_Your objective_.
Only the lines below from the one containing "You are a computer-use" through the one containing "Task: Click the Change your view icon" belong in the answer, set down exactly, with the pictures left out.

[[ Given data, beginning ]]

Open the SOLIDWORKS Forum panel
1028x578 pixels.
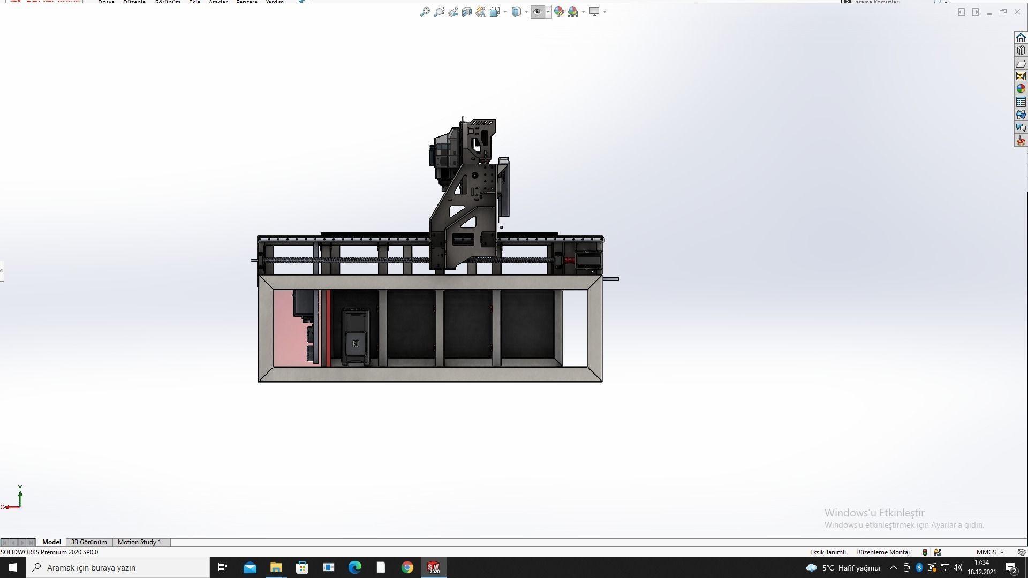click(1021, 127)
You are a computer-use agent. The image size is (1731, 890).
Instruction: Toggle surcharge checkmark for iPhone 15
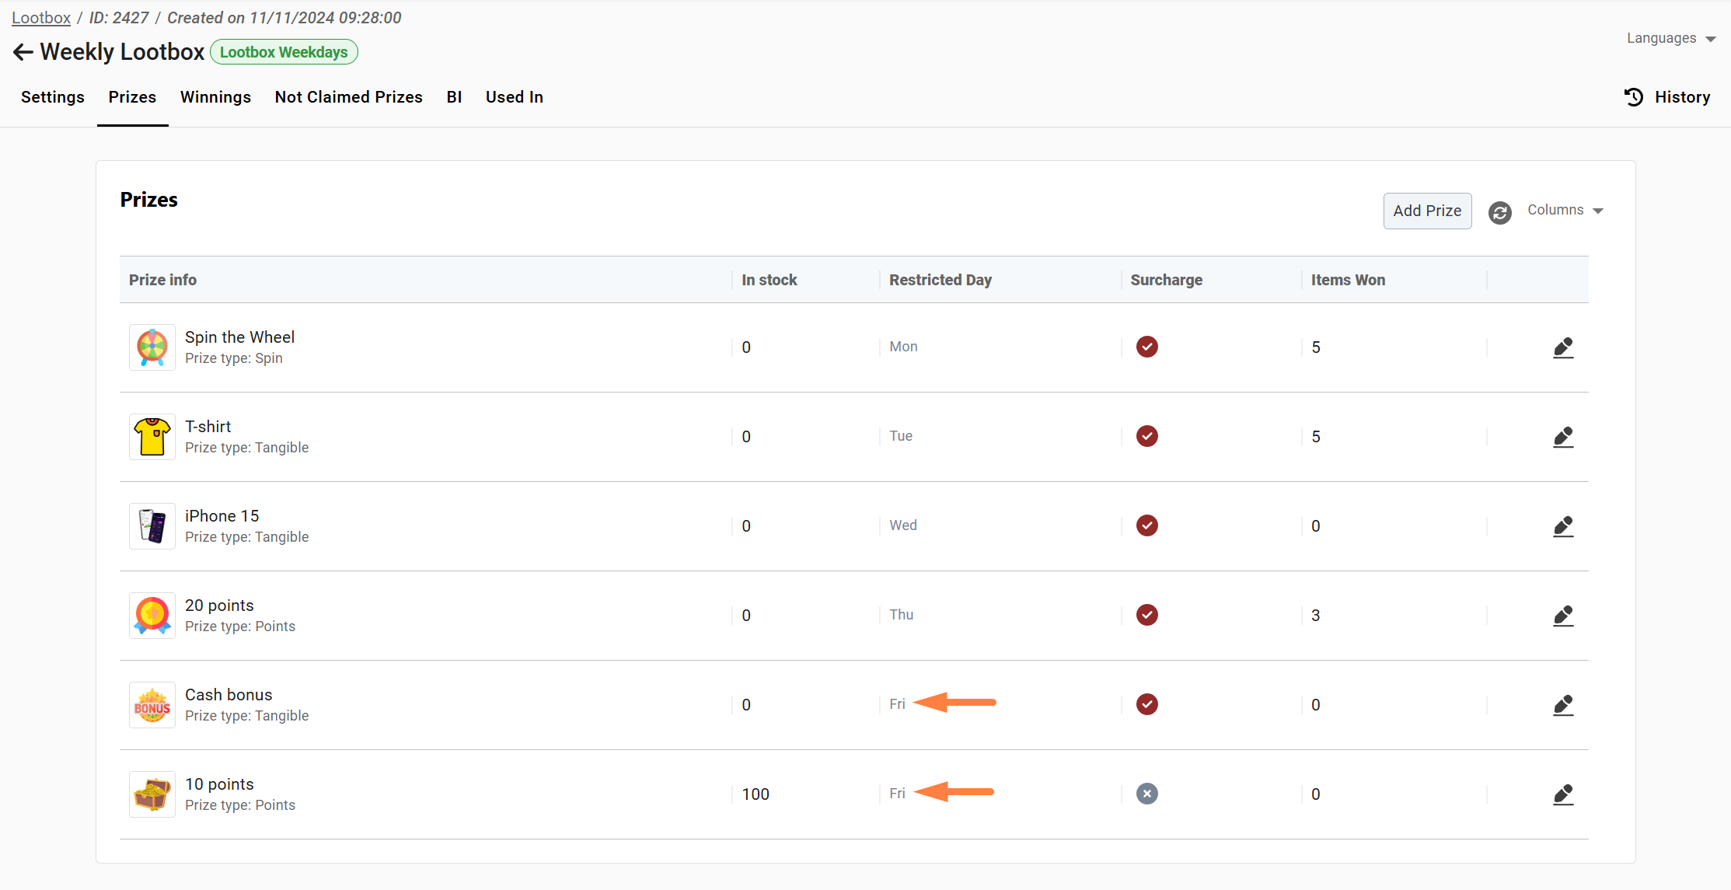(1146, 525)
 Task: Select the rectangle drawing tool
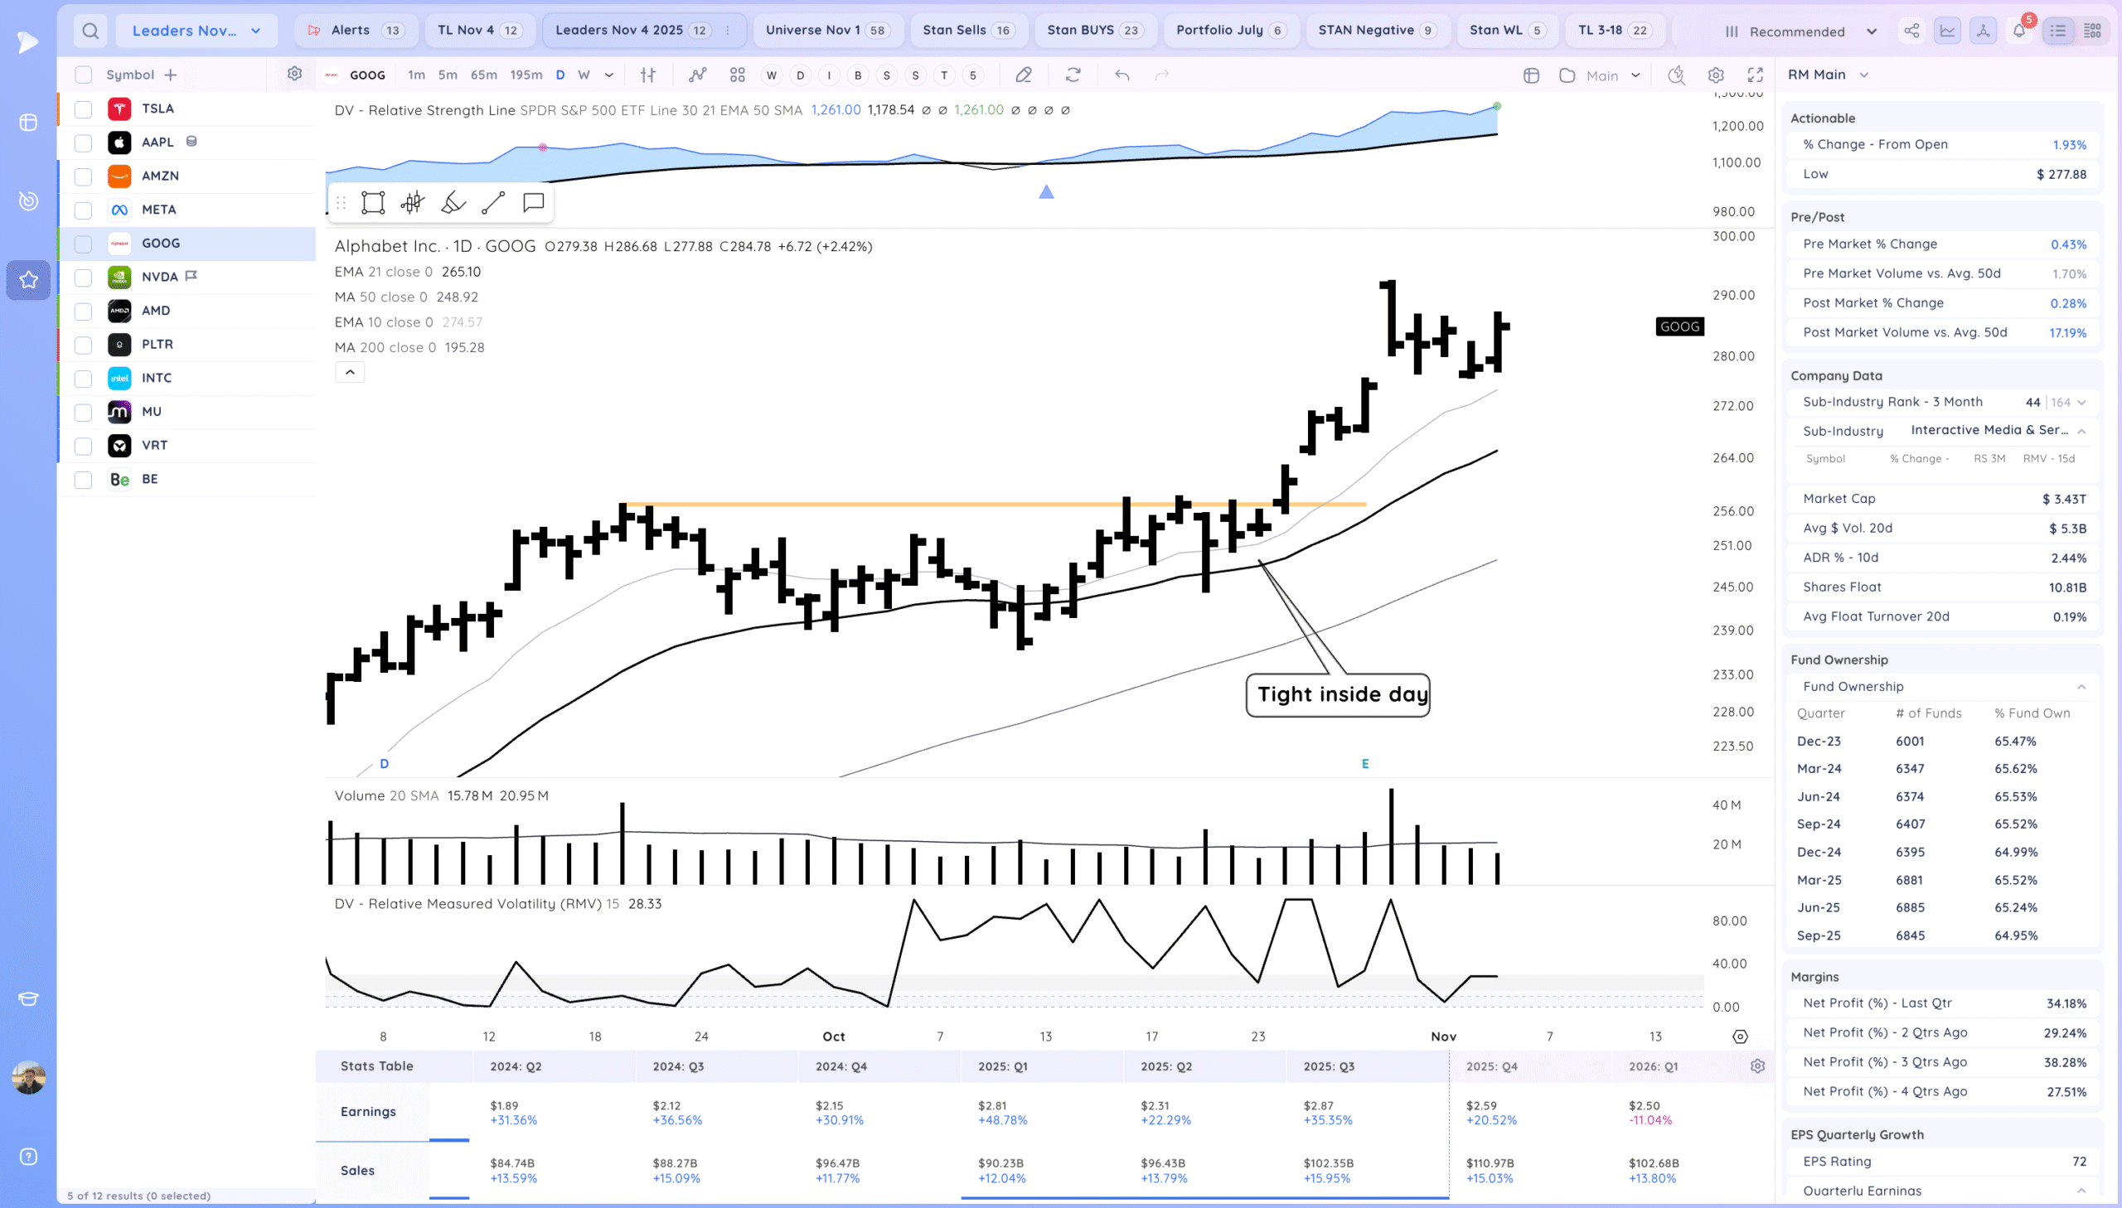tap(373, 202)
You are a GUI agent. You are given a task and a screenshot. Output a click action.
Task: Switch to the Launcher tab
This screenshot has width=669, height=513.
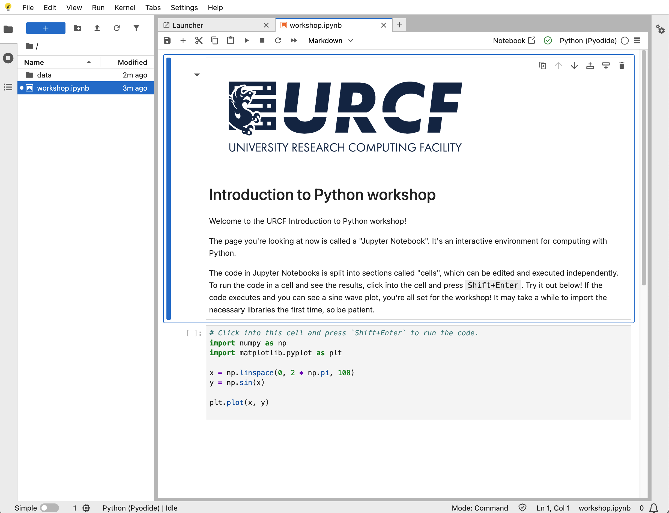187,25
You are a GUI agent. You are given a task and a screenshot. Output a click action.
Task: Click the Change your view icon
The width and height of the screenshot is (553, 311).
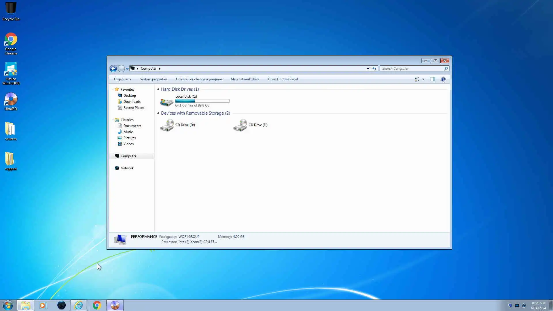417,79
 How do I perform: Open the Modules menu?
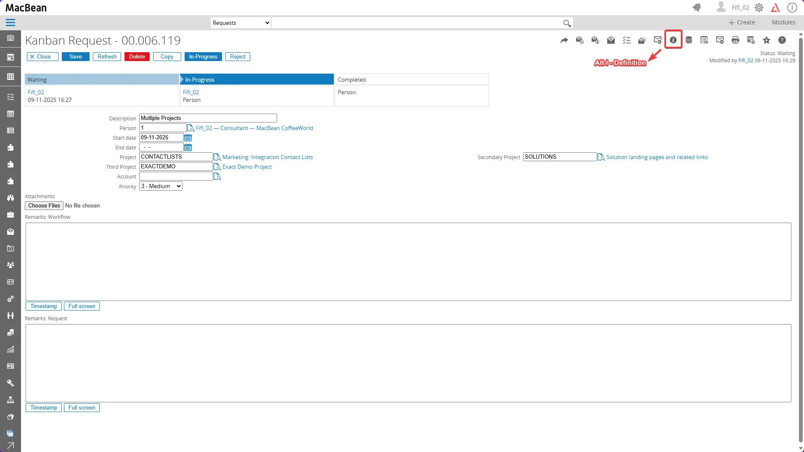(783, 22)
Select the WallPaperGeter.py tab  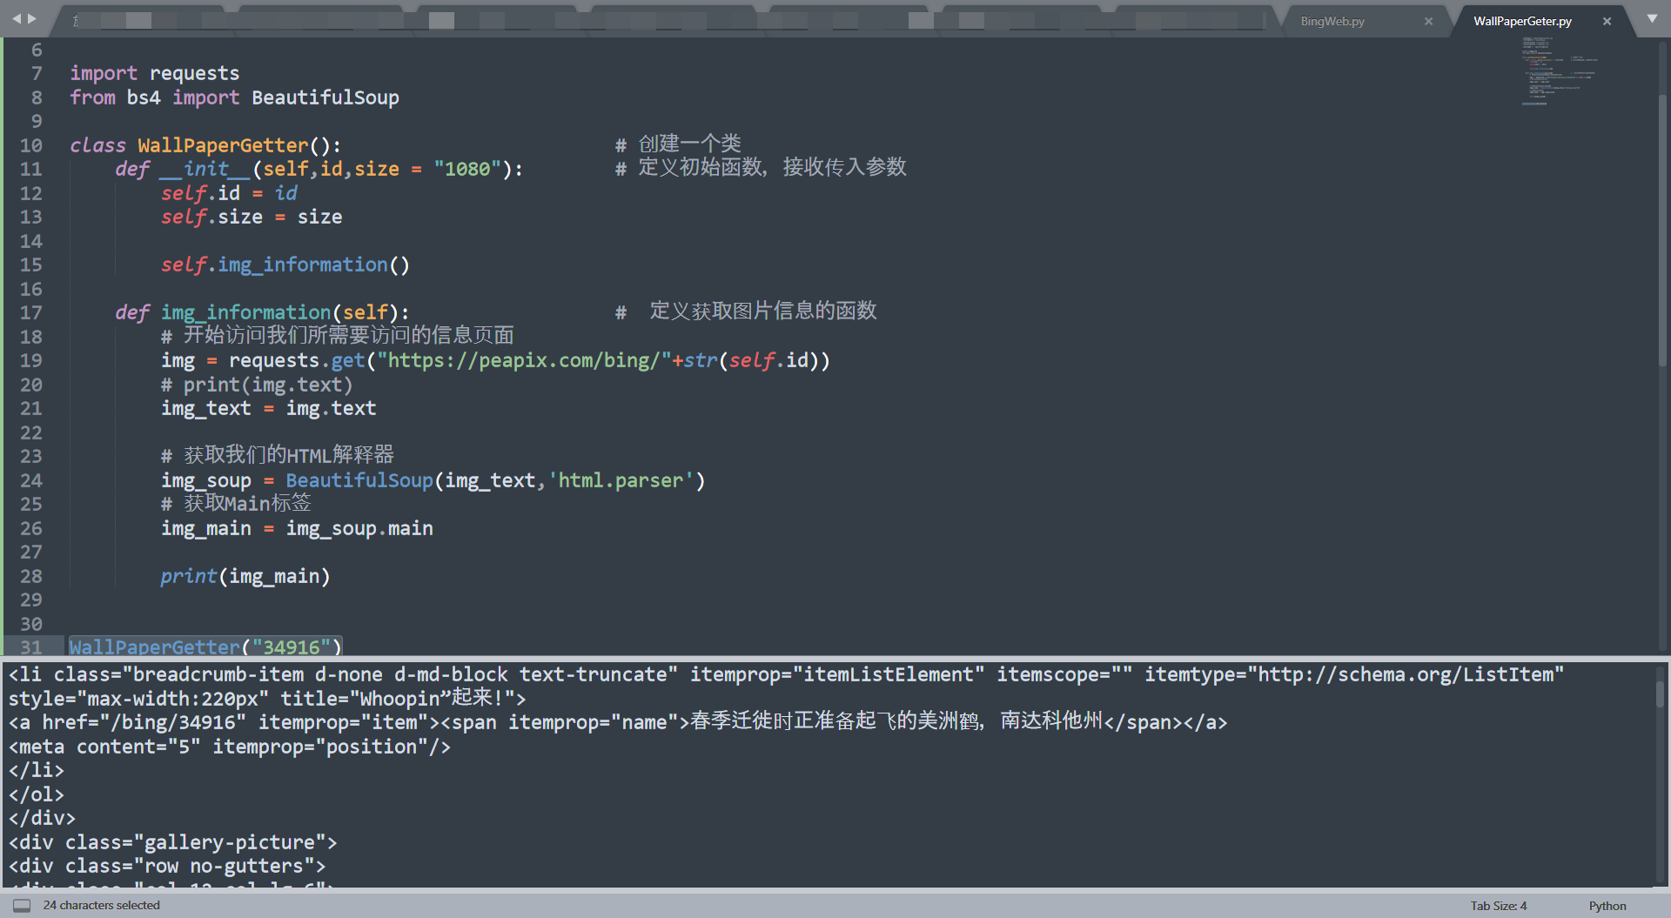(x=1521, y=20)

[[ Given data, end ]]

_Problem solution_.
You are a computer-use agent. The image size is (1731, 890).
Instruction: Toggle surcharge checkmark for iPhone 15
(1146, 525)
 Task: Select the rectangle drawing tool
tap(373, 202)
You are a GUI agent. You are given a task and a screenshot. Output a click action.
Task: Switch to the Launcher tab
This screenshot has width=669, height=513.
187,25
You are a GUI agent. You are given a task and a screenshot. Output a click action.
Task: Click the Change your view icon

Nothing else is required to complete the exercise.